Georgetown Law’s Technology Review published an article in December 2017, Design Thinking: The Answer to the Impasse Between Innovation and Regulation, by Alice Armitage, Andrew Cordova, and Rebecca Siegel. It discusses how policy and regulation can be set in better ways — using design thinking — to allow for more responsive and innovation-friendly outcomes.
Here’s the introduction:
San Francisco is the home of the platform economy.1 Uber and Airbnb—the poster children of that economy—launched their initial products in the city and used the feedback garnered from Bay Area users to perfect their business models.2 These and other platform companies also started to build their loyal user bases with Bay Area consumers.3 But, if San Francisco nurtured Uber and Airbnb,4 New York helped them grow.5 Based on news stories of what was happening in San Francisco and New York, the tech community and others nationwide began to catch wind of the disruption that was heading their way.6
This disruption would not just involve new products and services affecting existing businesses. It would also serve as notice of the regulatory challenges that followed the entry of Uber and Airbnb into each new market. Government officials in California and the state of New York made national headlines as they struggled to apply existing consumer protections and licensing fees to these innovative services.7 In many ways, the states of California and New York and the cities of San Francisco and New York became crucibles for the development of regulatory policies to govern companies such as Uber and Airbnb. These solutions were often used as templates in other jurisdictions.8 Nevertheless, it has been anything but a smooth process for government officials, entrepreneurs, or consumers. Headlines about the ongoing battles fill news feeds even now, almost 10 years after Uber and Airbnb were founded.9
This article begins by examining how the different characteristics and cultures of Silicon Valley and City Hall set the scene for the confrontations to come. With that context in mind, we dive into the specifics of the battles between Uber and Airbnb on one side and California and New York regulators on the other. Those specifics help to illuminate why and how the current regulatory system is ill equipped to achieve its goals—consumer safety, competitive fairness, and nondiscrimination, among others10—while also supporting innovation and technological change.
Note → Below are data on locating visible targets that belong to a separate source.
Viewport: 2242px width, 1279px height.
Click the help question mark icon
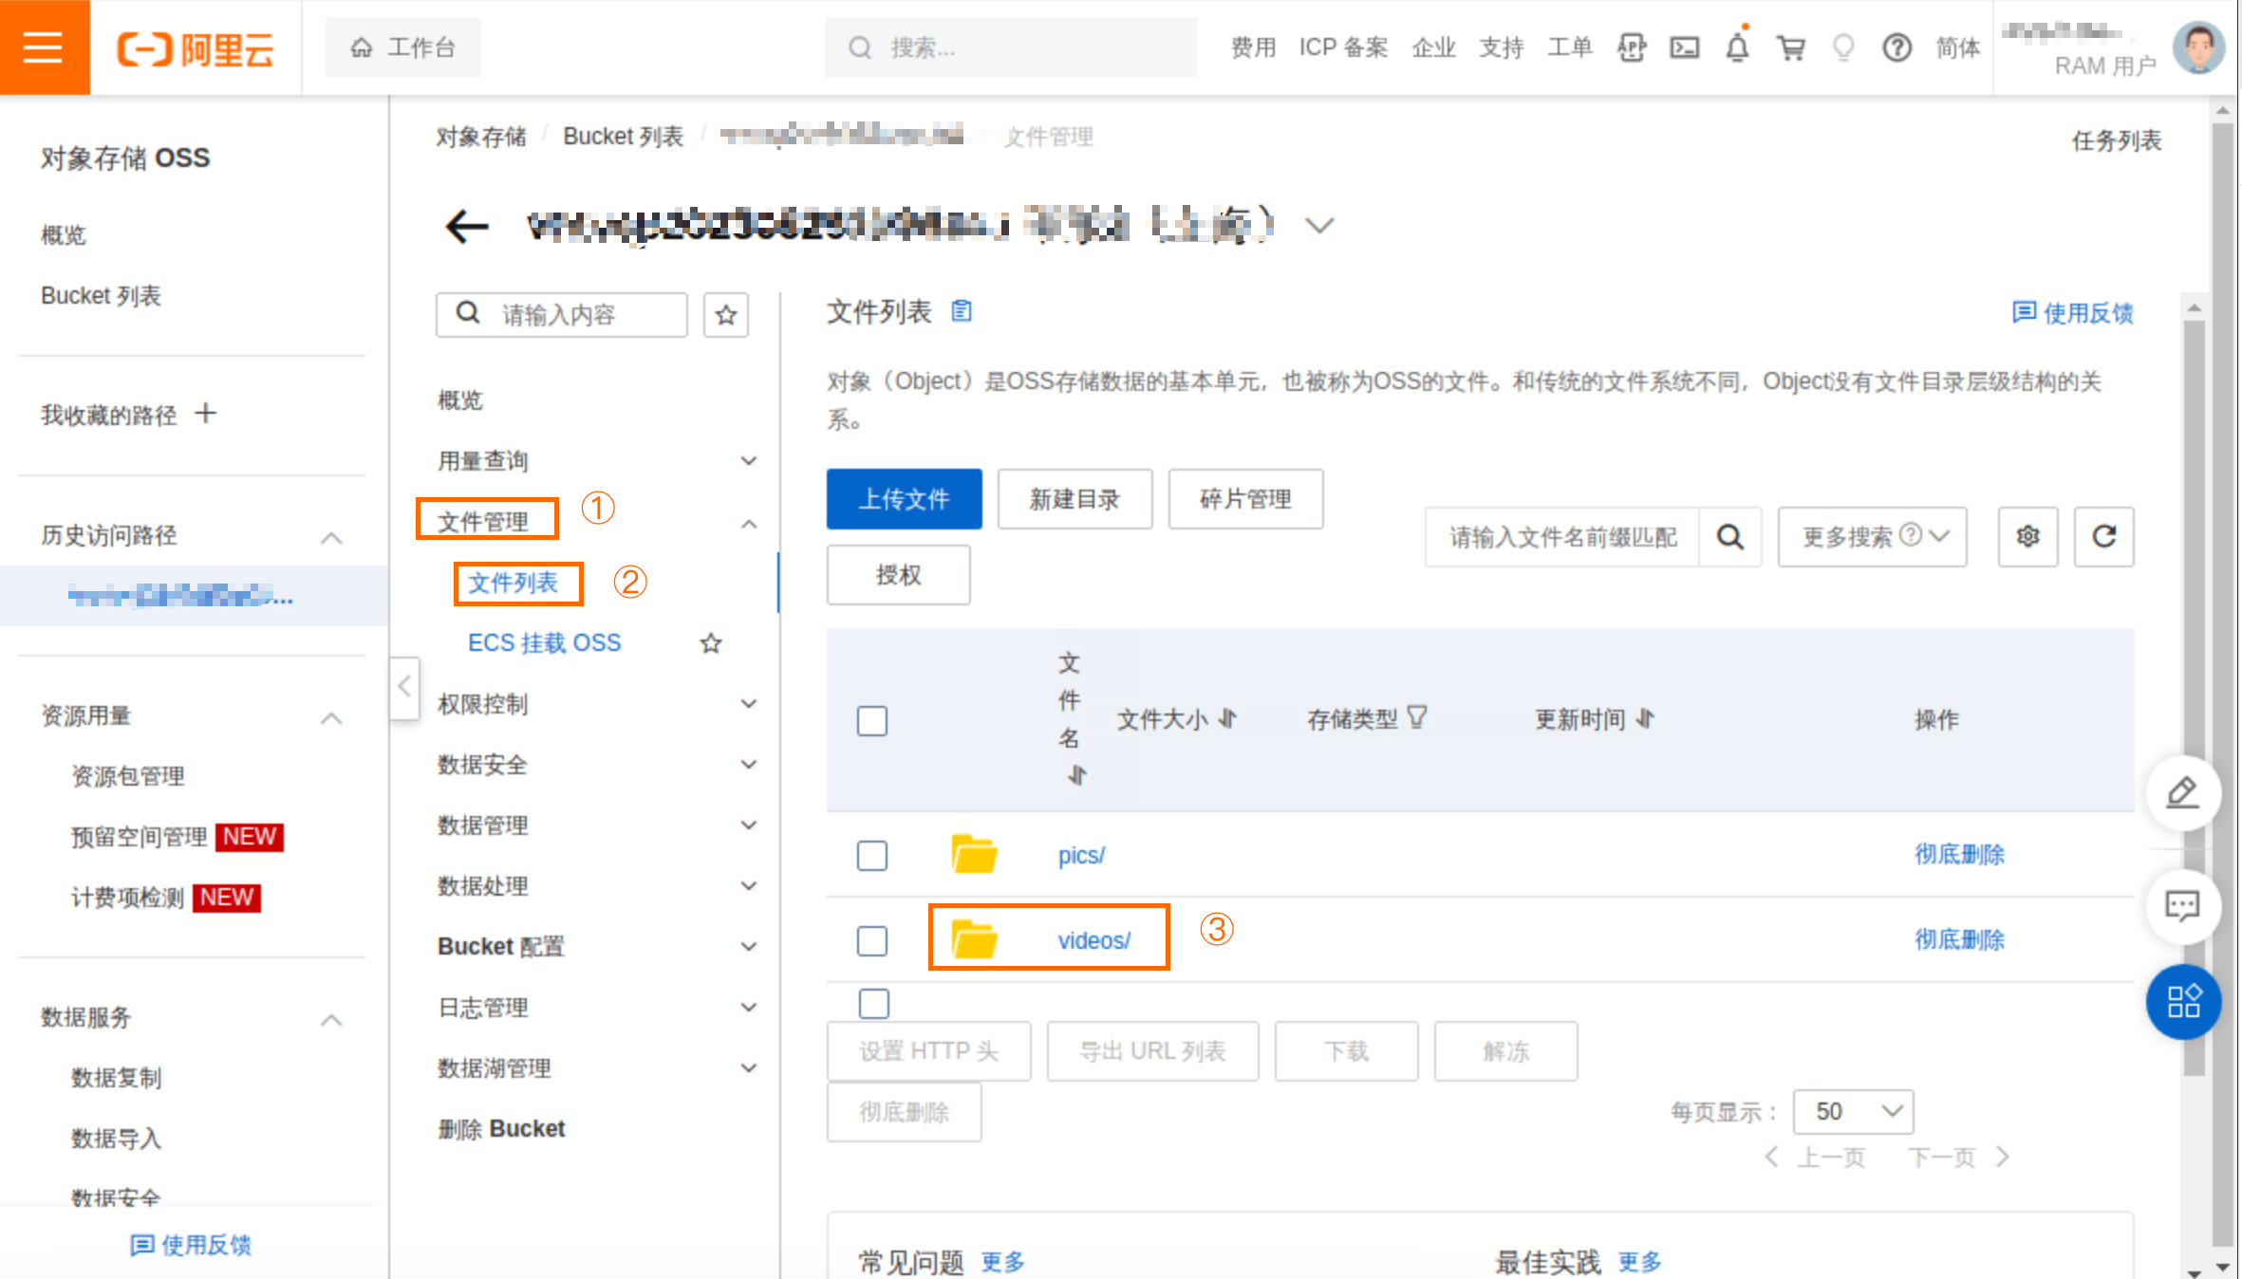click(1896, 47)
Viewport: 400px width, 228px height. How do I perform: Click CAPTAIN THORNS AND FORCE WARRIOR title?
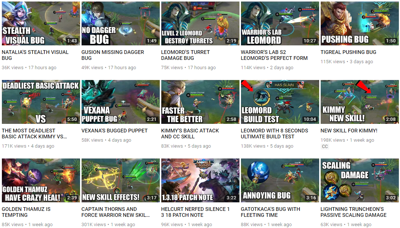tap(115, 212)
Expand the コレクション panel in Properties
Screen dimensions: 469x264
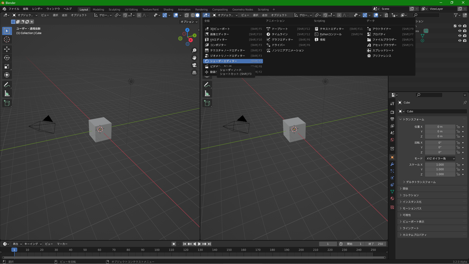(410, 195)
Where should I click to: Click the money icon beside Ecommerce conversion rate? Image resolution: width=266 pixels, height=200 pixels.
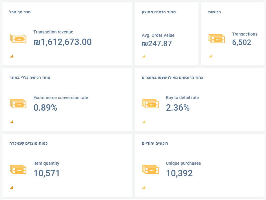click(18, 104)
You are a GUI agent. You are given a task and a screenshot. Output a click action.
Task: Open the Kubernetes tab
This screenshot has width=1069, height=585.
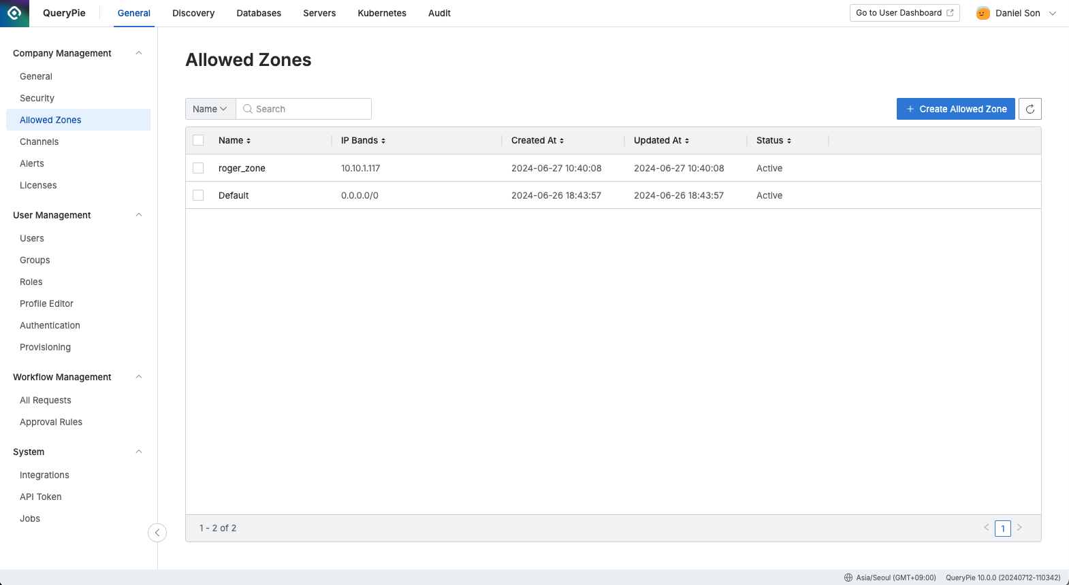tap(382, 13)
These regulatory struggles have harmed everyone involved. Consumers have not been fully protected as they try out platform company services; regulators and policymakers have spent untold hours and government funds attempting to enforce existing regulations; and Uber and Airbnb have paid huge fees, penalties, and litigation costs as their battles have moved to the courts.11 Moreover, society in general is harmed as important policy and economic goals are often lost on the battleground of innovation versus regulation.12
These issues are not new. Regulatory history is replete with examples of innovative businesses in high demand by consumers—think railroads, telephone, and airlines13—that regulators took “command” of to ensure consumer safety and prevent price gouging and other unfair business practices. After decades of use, many of these regulations failed to function effectively as business and society changed. In response, all these industries were ultimately deregulated, creating another set of problems. Is there no other path for innovative, high-growth businesses other than strictly regulated or unregulated? In this article, we posit that there is.
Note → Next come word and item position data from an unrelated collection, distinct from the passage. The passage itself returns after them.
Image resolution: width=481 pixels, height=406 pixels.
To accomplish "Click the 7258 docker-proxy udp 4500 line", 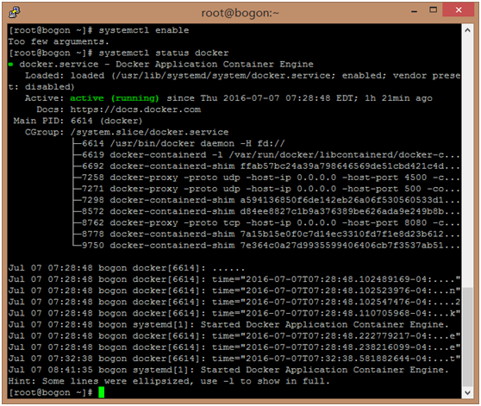I will tap(271, 178).
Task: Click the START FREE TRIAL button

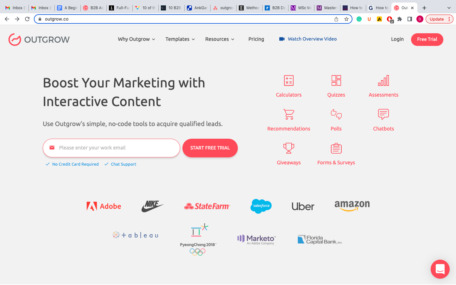Action: tap(210, 148)
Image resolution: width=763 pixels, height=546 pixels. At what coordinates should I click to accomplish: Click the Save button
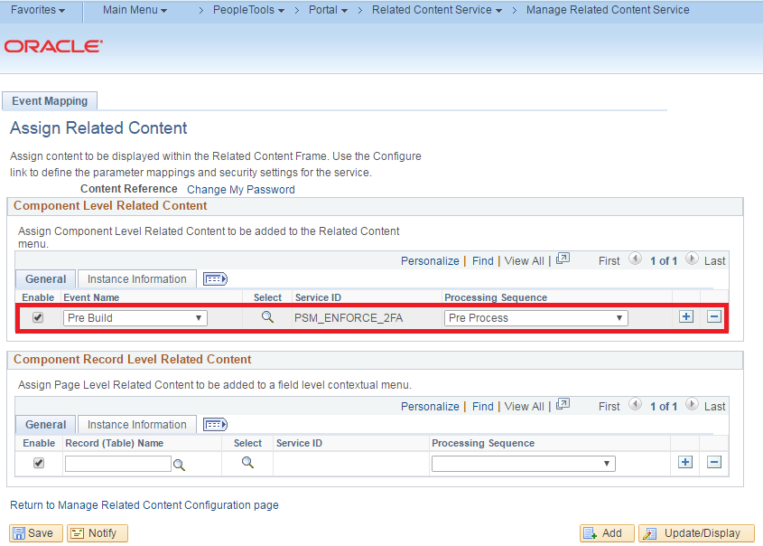click(35, 532)
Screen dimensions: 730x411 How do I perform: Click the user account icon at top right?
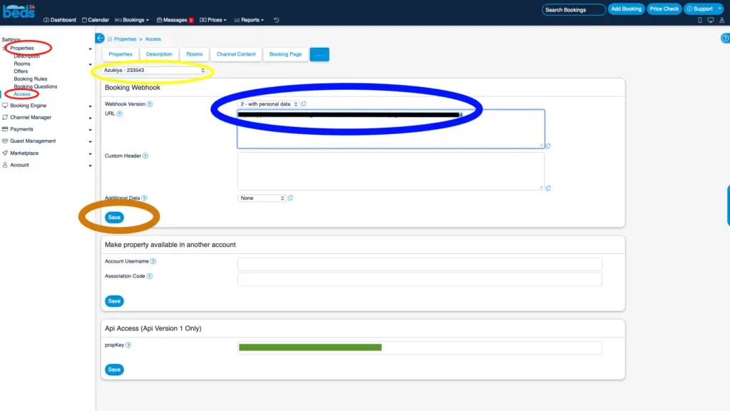tap(723, 20)
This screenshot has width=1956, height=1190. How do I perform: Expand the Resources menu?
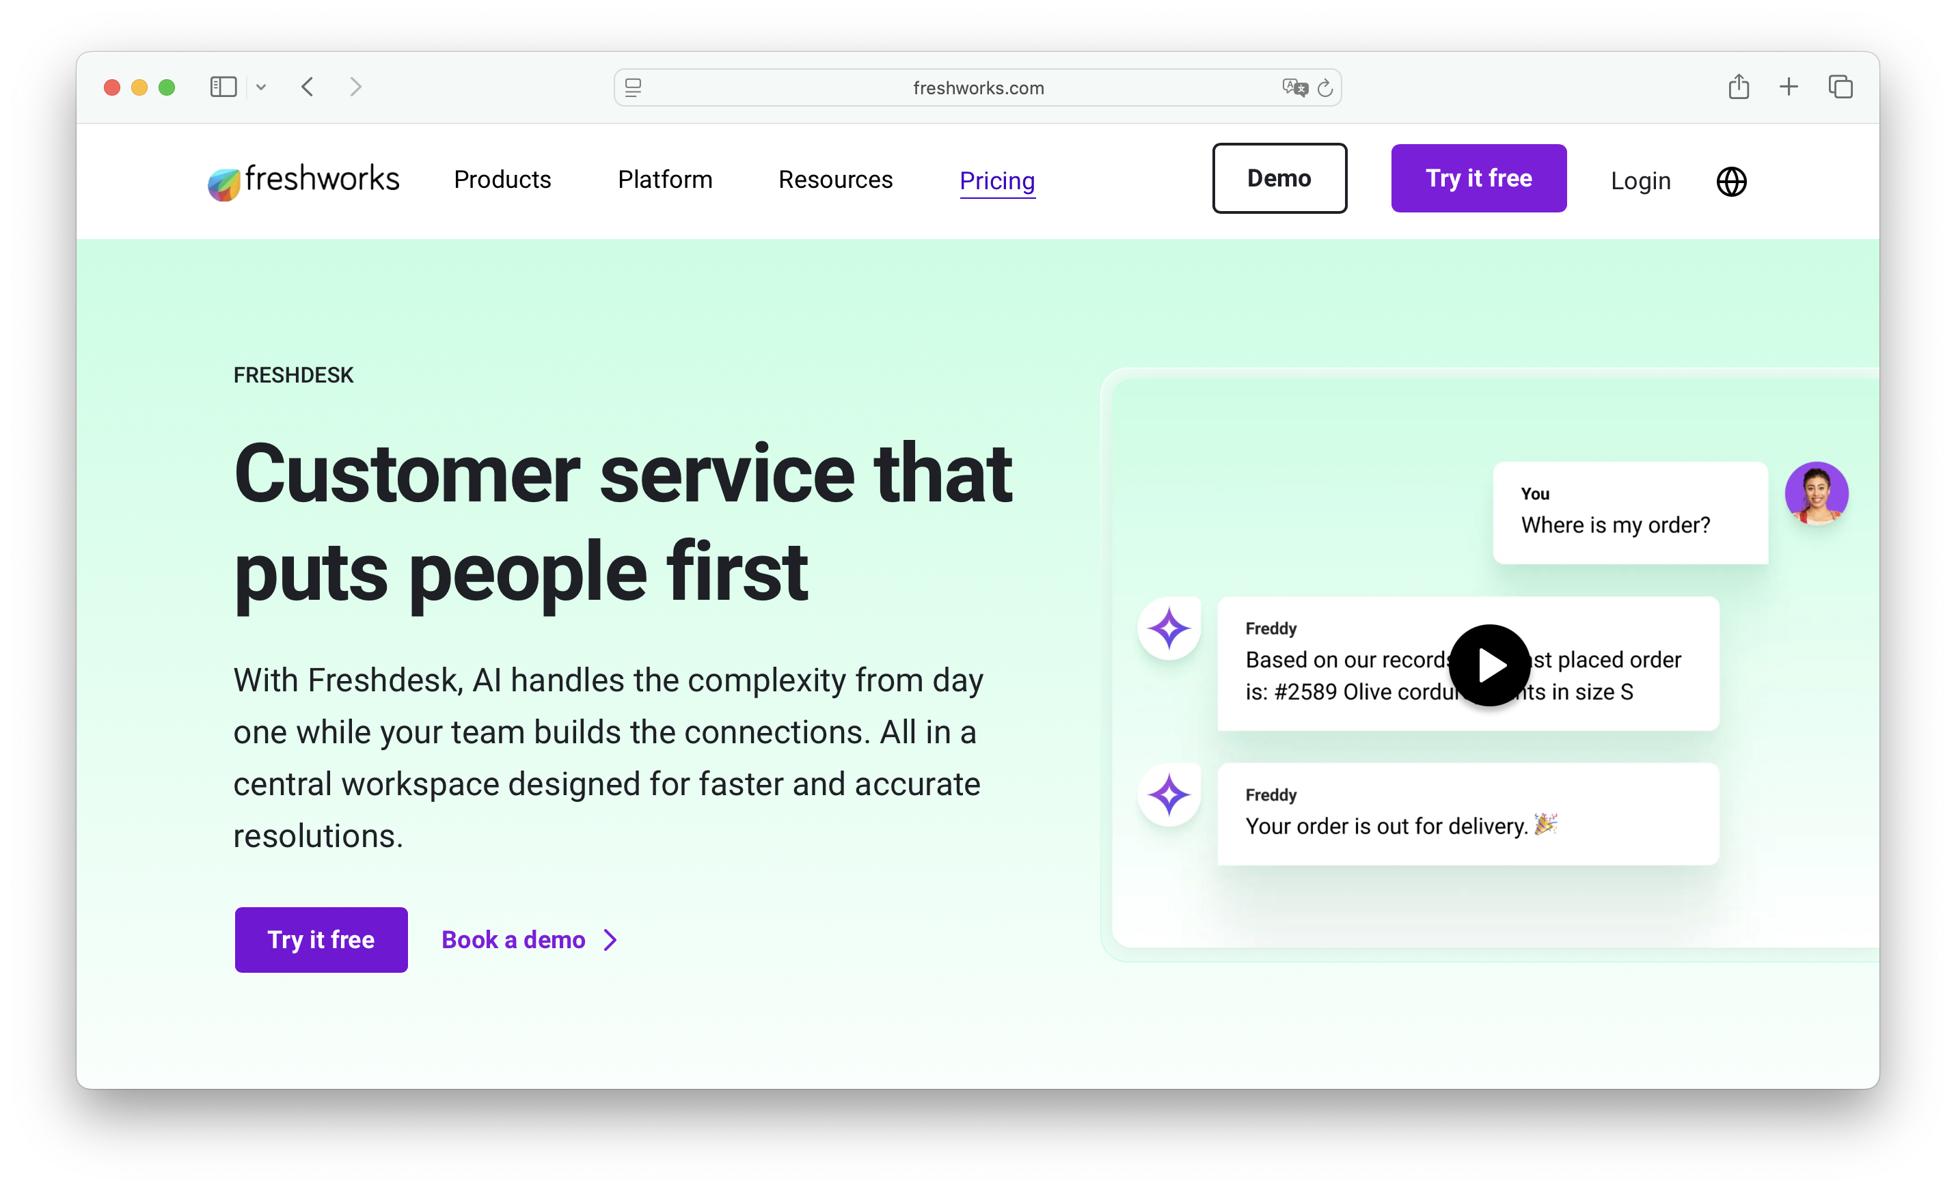pyautogui.click(x=835, y=180)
In Part I, we discuss how regulators and platform companies arrived at this point of tension. In Part II, we detail how regulators’ attempts to control Uber and Airbnb resulted in harm to both sides. In Part III, we suggest a better way to regulate innovative companies.
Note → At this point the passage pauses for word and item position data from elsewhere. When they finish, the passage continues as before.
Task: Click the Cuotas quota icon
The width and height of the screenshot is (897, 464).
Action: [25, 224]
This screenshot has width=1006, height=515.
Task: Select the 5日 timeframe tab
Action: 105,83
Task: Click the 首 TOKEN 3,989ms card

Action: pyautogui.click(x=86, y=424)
We know that new disruptive technologies are just around the corner whether they are autonomous vehicles, smart contracts on blockchain platforms, ambient artificial intelligence systems in our homes and cars, or something yet to be envisioned. How do we prepare to regulate technology we do not really understand yet? We argue that this can be achieved by creating a collaborative, flexible, nimble process of regulation that involves all industry and regulatory stakeholders. In current models of regulation, this is not possible,14 but in Part III, we explore whether there is a way to create a different regulatory process by utilizing principles of design thinking, a method that has proven its worth in product design, system design, and infrastructure design, and is now making its way into the processes of government.15 We provide an understanding of design thinking in general and then detail the steps involved to create a new regulatory process using design thinking.16 By putting such a regulatory process in place, consumers and innovative businesses will know that both society’s best interests and innovation will be supported regardless of when the next disruption appears.